Musk in hot water for tweeting that he planned to take Tesla private, using the phrase ‘funding secured’.
The powerful US Securities and Exchanges Commission (SEC), the watchdog overseeing publicly listed companies, has charged Tesla CEO and co-founder Elon Musk with alleged fraud.
The SEC alleges that Musk issued “false and misleading” statements and failed to properly notify regulators of company events such as new funding agreements.
‘Neither celebrity status nor reputation as a technological innovator provide an exemption from the federal securities laws’
– STEPHANIE AVAKIAN
The charges come at a time when tweets by Musk and his activities in public, including smoking weed live on a video blog, can be best described as erratic.
The SEC’s issues with Musk stem back to tweets he published in August saying he was considering taking Tesla private at a price of $420, a 20pc premium, using the phrase “funding secured”.
Am considering taking Tesla private at $420. Funding secured.
— Elon Musk (@elonmusk) August 7, 2018
The markets responded favourably, with Tesla stock surging by $15 to $370 per share. At a share price of $420, Tesla’s total stock would have been worth more than $70bn.
SEC revs up charges against Musk
The SEC has acted seemingly faster than a speeding Tesla Model S and, with uncharacteristic velocity, has hurled a lawsuit against Musk. Not only that, there are fears that the company might be sued as well.
“A chairman and CEO of a public company has important responsibilities to shareholders,” said Stephanie Avakian, co-director of the SEC’s division of enforcement.
“Those responsibilities include the need to be scrupulous and careful about the truth and accuracy of statements made to the investing public, whether those statements are made in traditional forms such as a press release or an earnings call, or through less formal methods such as Twitter or other social media.
“Neither celebrity status nor reputation as a technological innovator provide an exemption from the federal securities laws,” she said.
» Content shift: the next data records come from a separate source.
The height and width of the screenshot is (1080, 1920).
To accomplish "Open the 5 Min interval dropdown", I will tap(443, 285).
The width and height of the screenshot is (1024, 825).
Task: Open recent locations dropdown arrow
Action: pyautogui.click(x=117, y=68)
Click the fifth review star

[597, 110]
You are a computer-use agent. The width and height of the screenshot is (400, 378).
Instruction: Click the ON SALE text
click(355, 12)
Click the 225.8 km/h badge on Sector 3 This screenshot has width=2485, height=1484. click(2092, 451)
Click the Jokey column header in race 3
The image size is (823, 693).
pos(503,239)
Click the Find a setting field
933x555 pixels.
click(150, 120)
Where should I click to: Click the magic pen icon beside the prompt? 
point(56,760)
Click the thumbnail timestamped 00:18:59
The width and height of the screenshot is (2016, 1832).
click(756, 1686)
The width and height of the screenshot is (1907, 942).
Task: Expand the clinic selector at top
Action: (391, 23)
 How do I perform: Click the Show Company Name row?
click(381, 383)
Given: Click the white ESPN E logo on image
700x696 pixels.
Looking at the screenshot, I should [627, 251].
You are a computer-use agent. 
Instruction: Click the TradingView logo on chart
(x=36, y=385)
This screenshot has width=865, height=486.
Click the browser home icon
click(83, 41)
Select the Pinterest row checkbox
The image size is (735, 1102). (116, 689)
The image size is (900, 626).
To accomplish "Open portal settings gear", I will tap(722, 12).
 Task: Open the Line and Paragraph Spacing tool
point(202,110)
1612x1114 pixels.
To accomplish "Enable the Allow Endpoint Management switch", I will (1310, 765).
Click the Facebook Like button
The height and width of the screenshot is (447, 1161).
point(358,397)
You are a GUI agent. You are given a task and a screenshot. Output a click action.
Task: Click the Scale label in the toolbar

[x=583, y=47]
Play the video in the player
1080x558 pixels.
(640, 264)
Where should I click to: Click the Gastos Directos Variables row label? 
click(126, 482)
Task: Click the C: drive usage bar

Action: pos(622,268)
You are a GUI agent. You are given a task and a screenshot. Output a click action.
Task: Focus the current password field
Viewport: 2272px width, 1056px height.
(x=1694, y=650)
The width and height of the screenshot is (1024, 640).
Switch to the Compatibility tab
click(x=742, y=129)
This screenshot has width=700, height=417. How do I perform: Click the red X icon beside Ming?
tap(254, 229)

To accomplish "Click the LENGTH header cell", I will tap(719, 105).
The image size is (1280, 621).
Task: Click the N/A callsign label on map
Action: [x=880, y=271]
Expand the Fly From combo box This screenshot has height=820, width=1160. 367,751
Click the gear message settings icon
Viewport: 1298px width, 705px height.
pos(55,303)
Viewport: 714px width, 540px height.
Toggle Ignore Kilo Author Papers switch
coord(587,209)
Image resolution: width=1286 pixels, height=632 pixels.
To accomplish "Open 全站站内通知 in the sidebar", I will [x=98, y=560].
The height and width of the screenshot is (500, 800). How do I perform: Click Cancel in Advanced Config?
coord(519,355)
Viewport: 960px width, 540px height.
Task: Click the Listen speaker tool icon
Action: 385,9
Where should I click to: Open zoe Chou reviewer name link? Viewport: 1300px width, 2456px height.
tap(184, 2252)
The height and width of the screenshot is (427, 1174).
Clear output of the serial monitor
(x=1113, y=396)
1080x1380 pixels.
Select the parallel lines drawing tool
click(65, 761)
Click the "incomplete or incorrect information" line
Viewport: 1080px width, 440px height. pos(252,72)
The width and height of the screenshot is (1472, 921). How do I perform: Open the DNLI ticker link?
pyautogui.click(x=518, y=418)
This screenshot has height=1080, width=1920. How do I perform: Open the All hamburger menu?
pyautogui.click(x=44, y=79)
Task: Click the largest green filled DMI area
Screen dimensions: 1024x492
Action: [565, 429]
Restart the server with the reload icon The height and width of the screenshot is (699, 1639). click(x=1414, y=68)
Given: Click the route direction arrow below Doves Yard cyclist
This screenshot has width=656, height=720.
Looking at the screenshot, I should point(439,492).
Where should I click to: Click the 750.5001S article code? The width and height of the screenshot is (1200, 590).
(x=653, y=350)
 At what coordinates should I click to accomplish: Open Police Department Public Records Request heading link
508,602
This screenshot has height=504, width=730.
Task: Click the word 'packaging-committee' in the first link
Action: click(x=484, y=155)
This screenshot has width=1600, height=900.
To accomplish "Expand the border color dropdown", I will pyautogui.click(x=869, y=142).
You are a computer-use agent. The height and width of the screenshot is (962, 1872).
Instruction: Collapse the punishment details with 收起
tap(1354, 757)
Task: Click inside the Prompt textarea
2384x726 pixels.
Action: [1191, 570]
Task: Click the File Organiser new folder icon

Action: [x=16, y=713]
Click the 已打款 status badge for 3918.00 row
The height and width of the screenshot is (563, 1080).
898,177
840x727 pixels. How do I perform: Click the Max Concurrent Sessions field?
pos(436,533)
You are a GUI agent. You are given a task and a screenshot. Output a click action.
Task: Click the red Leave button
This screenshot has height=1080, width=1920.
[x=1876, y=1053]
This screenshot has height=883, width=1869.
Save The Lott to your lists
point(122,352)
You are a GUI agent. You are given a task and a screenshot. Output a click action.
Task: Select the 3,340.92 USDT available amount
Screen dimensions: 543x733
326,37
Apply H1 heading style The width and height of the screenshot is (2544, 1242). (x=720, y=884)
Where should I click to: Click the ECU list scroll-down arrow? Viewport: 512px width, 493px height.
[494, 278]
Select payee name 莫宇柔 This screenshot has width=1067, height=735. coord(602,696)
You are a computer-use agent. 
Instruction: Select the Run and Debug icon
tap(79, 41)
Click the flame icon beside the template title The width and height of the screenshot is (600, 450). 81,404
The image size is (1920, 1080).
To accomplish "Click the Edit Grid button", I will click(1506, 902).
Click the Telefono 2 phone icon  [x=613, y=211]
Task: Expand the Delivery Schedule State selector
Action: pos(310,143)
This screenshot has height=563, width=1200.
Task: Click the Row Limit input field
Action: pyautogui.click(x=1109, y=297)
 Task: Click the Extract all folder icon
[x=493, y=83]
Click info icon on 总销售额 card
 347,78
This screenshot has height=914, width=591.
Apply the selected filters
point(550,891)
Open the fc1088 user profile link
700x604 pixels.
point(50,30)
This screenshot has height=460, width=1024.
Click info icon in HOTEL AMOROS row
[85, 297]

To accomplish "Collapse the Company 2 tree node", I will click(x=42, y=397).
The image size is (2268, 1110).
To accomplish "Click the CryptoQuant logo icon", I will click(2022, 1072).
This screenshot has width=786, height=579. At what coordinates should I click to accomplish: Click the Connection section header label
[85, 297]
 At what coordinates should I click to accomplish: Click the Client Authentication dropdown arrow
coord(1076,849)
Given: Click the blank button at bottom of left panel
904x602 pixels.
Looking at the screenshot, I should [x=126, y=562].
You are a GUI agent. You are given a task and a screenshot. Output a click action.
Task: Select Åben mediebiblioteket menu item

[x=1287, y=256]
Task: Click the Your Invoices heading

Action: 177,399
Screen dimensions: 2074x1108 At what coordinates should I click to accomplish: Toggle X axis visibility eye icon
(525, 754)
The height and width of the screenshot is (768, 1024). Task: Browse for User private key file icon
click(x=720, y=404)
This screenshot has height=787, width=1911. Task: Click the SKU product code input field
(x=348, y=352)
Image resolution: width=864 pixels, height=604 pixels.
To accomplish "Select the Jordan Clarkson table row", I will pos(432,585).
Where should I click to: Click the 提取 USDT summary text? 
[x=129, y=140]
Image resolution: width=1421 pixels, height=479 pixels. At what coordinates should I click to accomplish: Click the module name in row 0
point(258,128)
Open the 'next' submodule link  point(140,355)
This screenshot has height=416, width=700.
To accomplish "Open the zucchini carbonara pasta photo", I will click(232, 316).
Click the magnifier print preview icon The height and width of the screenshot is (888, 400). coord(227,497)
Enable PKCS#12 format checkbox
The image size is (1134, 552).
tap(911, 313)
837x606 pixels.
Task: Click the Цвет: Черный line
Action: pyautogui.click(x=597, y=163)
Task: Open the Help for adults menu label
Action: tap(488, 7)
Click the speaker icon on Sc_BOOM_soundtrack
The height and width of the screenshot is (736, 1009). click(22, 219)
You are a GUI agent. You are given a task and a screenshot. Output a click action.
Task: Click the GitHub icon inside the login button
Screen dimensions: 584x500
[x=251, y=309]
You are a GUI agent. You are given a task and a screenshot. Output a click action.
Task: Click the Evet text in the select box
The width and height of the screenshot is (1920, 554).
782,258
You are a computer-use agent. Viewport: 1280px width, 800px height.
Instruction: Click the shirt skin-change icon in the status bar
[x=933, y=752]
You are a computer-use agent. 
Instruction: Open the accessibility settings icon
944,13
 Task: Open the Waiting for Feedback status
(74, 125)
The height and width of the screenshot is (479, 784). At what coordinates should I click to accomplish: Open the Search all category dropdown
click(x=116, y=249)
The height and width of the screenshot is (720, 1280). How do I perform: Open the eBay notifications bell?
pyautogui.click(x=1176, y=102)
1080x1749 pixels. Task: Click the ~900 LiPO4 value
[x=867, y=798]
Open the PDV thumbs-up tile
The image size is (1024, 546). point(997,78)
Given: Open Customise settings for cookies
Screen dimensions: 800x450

In response, Musk has said he is “saddened and disappointed” by the SEC’s actions against him.
In a statement to US news channel CNBC, he said: “I have always taken action in the best interests of truth, transparency and investors. Integrity is the most important value in my life and the facts will show I never compromised this in any way.”
Is this the end of the road for Musk as CEO of Tesla?
What will happen next will be hard to determine but there are real concerns that the lawsuit and Musk’s recent high-profile behaviour might be too hot to handle for Tesla shareholders, making his position as CEO untenable.
The SEC is seeking monetary penalties and wants to see a judge bar Musk from serving as an officer or director of a public company.
Investors have already voted with their feet, with Tesla’s stock nose-diving 13pc in after-market trading to below $270, the opposite direction of the way the stock went when Musk tweeted the go-private idea in August.
Tesla has endured a rough 2018 so far, with investor sentiment riding on whether the company would reach production goals. At the official launch of the Model 3 last year, Musk said that Tesla would build half-a-million cars in 2018, a fivefold increase from 2017. Musk had promised investors that Tesla would make 5,000 Model 3s per week. What followed was a litany of teething problems before April, when Tesla hit a production run high of 2,270 Model 3 vehicles per week. In total, 53,339 vehicles were built in Q2 2018, a 55pc increase from the previous quarter.
Could the SEC probe and the fall in Tesla share value be the end of the road for Musk and Tesla?